Written task: Copy out every row below word for word, changing nothing.

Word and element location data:
▬▬▬▬▬▬▬▬▬▬

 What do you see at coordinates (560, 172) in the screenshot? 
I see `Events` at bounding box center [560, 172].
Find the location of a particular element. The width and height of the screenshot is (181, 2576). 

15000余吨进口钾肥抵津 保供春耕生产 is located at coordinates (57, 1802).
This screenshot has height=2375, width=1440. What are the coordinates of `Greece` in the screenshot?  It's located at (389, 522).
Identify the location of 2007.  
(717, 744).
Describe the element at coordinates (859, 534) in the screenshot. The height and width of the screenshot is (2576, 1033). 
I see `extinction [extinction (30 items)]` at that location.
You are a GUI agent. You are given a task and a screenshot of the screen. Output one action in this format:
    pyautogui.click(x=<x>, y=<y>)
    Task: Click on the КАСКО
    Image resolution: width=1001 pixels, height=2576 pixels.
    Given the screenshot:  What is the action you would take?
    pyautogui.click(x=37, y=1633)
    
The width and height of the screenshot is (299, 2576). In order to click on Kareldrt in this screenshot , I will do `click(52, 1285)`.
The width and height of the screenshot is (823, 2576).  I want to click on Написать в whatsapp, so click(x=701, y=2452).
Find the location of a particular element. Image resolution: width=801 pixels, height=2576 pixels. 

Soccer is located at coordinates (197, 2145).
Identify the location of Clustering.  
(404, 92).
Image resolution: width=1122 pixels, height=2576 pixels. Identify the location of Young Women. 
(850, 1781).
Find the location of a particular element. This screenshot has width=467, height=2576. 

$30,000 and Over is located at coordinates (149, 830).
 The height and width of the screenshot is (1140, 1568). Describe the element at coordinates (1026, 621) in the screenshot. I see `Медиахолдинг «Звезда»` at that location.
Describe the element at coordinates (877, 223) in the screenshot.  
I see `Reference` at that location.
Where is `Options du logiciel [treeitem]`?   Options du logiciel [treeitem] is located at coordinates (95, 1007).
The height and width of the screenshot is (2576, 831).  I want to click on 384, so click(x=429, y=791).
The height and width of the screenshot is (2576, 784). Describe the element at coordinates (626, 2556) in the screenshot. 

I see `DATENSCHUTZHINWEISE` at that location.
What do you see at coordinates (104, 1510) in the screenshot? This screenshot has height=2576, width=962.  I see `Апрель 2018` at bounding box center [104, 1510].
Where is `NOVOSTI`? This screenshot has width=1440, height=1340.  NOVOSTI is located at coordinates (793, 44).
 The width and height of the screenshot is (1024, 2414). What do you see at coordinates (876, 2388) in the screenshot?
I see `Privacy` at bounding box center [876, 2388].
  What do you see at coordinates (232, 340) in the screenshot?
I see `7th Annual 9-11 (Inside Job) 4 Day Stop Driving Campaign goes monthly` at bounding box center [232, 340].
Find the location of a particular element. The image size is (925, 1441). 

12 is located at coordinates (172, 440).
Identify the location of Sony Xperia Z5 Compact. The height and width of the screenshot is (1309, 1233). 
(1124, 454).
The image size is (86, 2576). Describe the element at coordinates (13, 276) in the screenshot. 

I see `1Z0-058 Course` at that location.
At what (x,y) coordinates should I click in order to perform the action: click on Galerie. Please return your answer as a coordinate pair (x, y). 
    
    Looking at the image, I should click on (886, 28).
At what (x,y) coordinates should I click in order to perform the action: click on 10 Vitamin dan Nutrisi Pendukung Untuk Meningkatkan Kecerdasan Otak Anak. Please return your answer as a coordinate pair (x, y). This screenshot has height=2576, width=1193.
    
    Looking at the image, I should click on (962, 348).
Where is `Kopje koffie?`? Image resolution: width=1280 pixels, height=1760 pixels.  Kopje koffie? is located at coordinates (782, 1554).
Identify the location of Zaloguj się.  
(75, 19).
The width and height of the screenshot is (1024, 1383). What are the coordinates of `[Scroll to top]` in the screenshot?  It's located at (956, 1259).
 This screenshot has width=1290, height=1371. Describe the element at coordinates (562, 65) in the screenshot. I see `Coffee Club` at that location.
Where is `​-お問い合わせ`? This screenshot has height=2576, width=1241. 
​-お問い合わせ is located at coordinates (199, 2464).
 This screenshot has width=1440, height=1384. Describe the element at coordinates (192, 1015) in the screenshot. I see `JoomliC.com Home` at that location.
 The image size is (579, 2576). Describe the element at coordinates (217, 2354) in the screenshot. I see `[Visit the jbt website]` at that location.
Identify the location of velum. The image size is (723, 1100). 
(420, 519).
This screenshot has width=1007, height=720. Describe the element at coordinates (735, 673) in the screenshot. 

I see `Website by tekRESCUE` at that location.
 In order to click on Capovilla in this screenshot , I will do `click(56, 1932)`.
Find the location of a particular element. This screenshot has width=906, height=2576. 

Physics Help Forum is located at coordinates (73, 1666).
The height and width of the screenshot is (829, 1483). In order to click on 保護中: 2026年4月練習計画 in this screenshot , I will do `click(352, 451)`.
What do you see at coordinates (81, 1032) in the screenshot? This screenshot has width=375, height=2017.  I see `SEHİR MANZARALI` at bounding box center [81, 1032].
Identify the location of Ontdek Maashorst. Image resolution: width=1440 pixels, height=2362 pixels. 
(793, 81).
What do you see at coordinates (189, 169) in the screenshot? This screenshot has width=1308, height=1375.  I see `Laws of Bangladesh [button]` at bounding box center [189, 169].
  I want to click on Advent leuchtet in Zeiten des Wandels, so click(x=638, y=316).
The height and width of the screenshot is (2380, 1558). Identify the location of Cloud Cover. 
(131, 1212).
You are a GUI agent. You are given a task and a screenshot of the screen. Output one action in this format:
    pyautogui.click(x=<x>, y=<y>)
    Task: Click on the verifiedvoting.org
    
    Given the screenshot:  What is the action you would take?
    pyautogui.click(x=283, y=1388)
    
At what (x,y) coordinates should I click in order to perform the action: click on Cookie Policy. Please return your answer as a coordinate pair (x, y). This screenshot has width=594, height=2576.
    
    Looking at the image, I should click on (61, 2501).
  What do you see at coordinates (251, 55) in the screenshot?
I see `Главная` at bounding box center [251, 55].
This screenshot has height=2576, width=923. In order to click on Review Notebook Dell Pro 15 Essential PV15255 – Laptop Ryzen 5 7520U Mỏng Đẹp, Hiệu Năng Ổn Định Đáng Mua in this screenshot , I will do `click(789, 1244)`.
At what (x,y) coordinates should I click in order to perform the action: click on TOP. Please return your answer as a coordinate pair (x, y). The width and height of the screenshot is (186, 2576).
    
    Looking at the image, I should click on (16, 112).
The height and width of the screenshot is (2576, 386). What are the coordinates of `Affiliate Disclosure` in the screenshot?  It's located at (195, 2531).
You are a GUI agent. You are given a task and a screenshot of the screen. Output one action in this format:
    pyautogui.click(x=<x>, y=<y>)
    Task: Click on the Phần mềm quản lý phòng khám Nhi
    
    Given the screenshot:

▬▬▬▬▬▬▬▬▬▬

Result:
 What do you see at coordinates (560, 172) in the screenshot? 
I see `Events` at bounding box center [560, 172].
Find the location of a particular element. The width and height of the screenshot is (181, 2576). 

15000余吨进口钾肥抵津 保供春耕生产 is located at coordinates (57, 1802).
This screenshot has height=2375, width=1440. What are the coordinates of `Greece` in the screenshot?  It's located at (389, 522).
Identify the location of 2007.  
(717, 744).
Describe the element at coordinates (859, 534) in the screenshot. The height and width of the screenshot is (2576, 1033). 
I see `extinction [extinction (30 items)]` at that location.
You are a GUI agent. You are given a task and a screenshot of the screen. Output one action in this format:
    pyautogui.click(x=<x>, y=<y>)
    Task: Click on the КАСКО
    Image resolution: width=1001 pixels, height=2576 pixels.
    Given the screenshot:  What is the action you would take?
    pyautogui.click(x=37, y=1633)
    
The width and height of the screenshot is (299, 2576). In order to click on Kareldrt in this screenshot , I will do `click(52, 1285)`.
The width and height of the screenshot is (823, 2576).  I want to click on Написать в whatsapp, so click(x=701, y=2452).
Find the location of a particular element. Image resolution: width=801 pixels, height=2576 pixels. 

Soccer is located at coordinates (197, 2145).
Identify the location of Clustering.  
(404, 92).
Image resolution: width=1122 pixels, height=2576 pixels. Identify the location of Young Women. 
(850, 1781).
Find the location of a particular element. This screenshot has width=467, height=2576. 

$30,000 and Over is located at coordinates (149, 830).
 The height and width of the screenshot is (1140, 1568). Describe the element at coordinates (1026, 621) in the screenshot. I see `Медиахолдинг «Звезда»` at that location.
Describe the element at coordinates (877, 223) in the screenshot.  
I see `Reference` at that location.
Where is `Options du logiciel [treeitem]`?   Options du logiciel [treeitem] is located at coordinates (95, 1007).
The height and width of the screenshot is (2576, 831).  I want to click on 384, so click(x=429, y=791).
The height and width of the screenshot is (2576, 784). Describe the element at coordinates (626, 2556) in the screenshot. 

I see `DATENSCHUTZHINWEISE` at that location.
What do you see at coordinates (104, 1510) in the screenshot? This screenshot has height=2576, width=962.  I see `Апрель 2018` at bounding box center [104, 1510].
Where is `NOVOSTI`? This screenshot has width=1440, height=1340.  NOVOSTI is located at coordinates (793, 44).
 The width and height of the screenshot is (1024, 2414). What do you see at coordinates (876, 2388) in the screenshot?
I see `Privacy` at bounding box center [876, 2388].
  What do you see at coordinates (232, 340) in the screenshot?
I see `7th Annual 9-11 (Inside Job) 4 Day Stop Driving Campaign goes monthly` at bounding box center [232, 340].
Find the location of a particular element. The image size is (925, 1441). 

12 is located at coordinates (172, 440).
Identify the location of Sony Xperia Z5 Compact. The height and width of the screenshot is (1309, 1233). 
(1124, 454).
The image size is (86, 2576). Describe the element at coordinates (13, 276) in the screenshot. 

I see `1Z0-058 Course` at that location.
At what (x,y) coordinates should I click in order to perform the action: click on Galerie. Please return your answer as a coordinate pair (x, y). 
    
    Looking at the image, I should click on (886, 28).
At what (x,y) coordinates should I click in order to perform the action: click on 10 Vitamin dan Nutrisi Pendukung Untuk Meningkatkan Kecerdasan Otak Anak. Please return your answer as a coordinate pair (x, y). This screenshot has height=2576, width=1193.
    
    Looking at the image, I should click on (962, 348).
Where is `Kopje koffie?`? Image resolution: width=1280 pixels, height=1760 pixels.  Kopje koffie? is located at coordinates (782, 1554).
Identify the location of Zaloguj się.  
(75, 19).
The width and height of the screenshot is (1024, 1383). What are the coordinates of `[Scroll to top]` in the screenshot?  It's located at (956, 1259).
 This screenshot has width=1290, height=1371. Describe the element at coordinates (562, 65) in the screenshot. I see `Coffee Club` at that location.
Where is `​-お問い合わせ`? This screenshot has height=2576, width=1241. 
​-お問い合わせ is located at coordinates (199, 2464).
 This screenshot has width=1440, height=1384. Describe the element at coordinates (192, 1015) in the screenshot. I see `JoomliC.com Home` at that location.
 The image size is (579, 2576). Describe the element at coordinates (217, 2354) in the screenshot. I see `[Visit the jbt website]` at that location.
Identify the location of velum. The image size is (723, 1100). 
(420, 519).
This screenshot has width=1007, height=720. Describe the element at coordinates (735, 673) in the screenshot. 

I see `Website by tekRESCUE` at that location.
 In order to click on Capovilla in this screenshot , I will do `click(56, 1932)`.
Find the location of a particular element. This screenshot has width=906, height=2576. 

Physics Help Forum is located at coordinates (73, 1666).
The height and width of the screenshot is (829, 1483). In order to click on 保護中: 2026年4月練習計画 in this screenshot , I will do `click(352, 451)`.
What do you see at coordinates (81, 1032) in the screenshot? This screenshot has width=375, height=2017.  I see `SEHİR MANZARALI` at bounding box center [81, 1032].
Identify the location of Ontdek Maashorst. Image resolution: width=1440 pixels, height=2362 pixels. 
(793, 81).
What do you see at coordinates (189, 169) in the screenshot? This screenshot has width=1308, height=1375.  I see `Laws of Bangladesh [button]` at bounding box center [189, 169].
  I want to click on Advent leuchtet in Zeiten des Wandels, so click(x=638, y=316).
The height and width of the screenshot is (2380, 1558). Identify the location of Cloud Cover. 
(131, 1212).
You are a GUI agent. You are given a task and a screenshot of the screen. Output one action in this format:
    pyautogui.click(x=<x>, y=<y>)
    Task: Click on the verifiedvoting.org
    
    Given the screenshot:  What is the action you would take?
    pyautogui.click(x=283, y=1388)
    
At what (x,y) coordinates should I click in order to perform the action: click on Cookie Policy. Please return your answer as a coordinate pair (x, y). This screenshot has width=594, height=2576.
    
    Looking at the image, I should click on (61, 2501).
  What do you see at coordinates (251, 55) in the screenshot?
I see `Главная` at bounding box center [251, 55].
This screenshot has height=2576, width=923. In order to click on Review Notebook Dell Pro 15 Essential PV15255 – Laptop Ryzen 5 7520U Mỏng Đẹp, Hiệu Năng Ổn Định Đáng Mua in this screenshot , I will do `click(789, 1244)`.
At what (x,y) coordinates should I click in order to perform the action: click on TOP. Please return your answer as a coordinate pair (x, y). The width and height of the screenshot is (186, 2576).
    
    Looking at the image, I should click on (16, 112).
The height and width of the screenshot is (2576, 386). What are the coordinates of `Affiliate Disclosure` in the screenshot?  It's located at (195, 2531).
You are a GUI agent. You are given a task and a screenshot of the screen. Output one action in this format:
    pyautogui.click(x=<x>, y=<y>)
    Task: Click on the Phần mềm quản lý phòng khám Nhi
    
    Given the screenshot:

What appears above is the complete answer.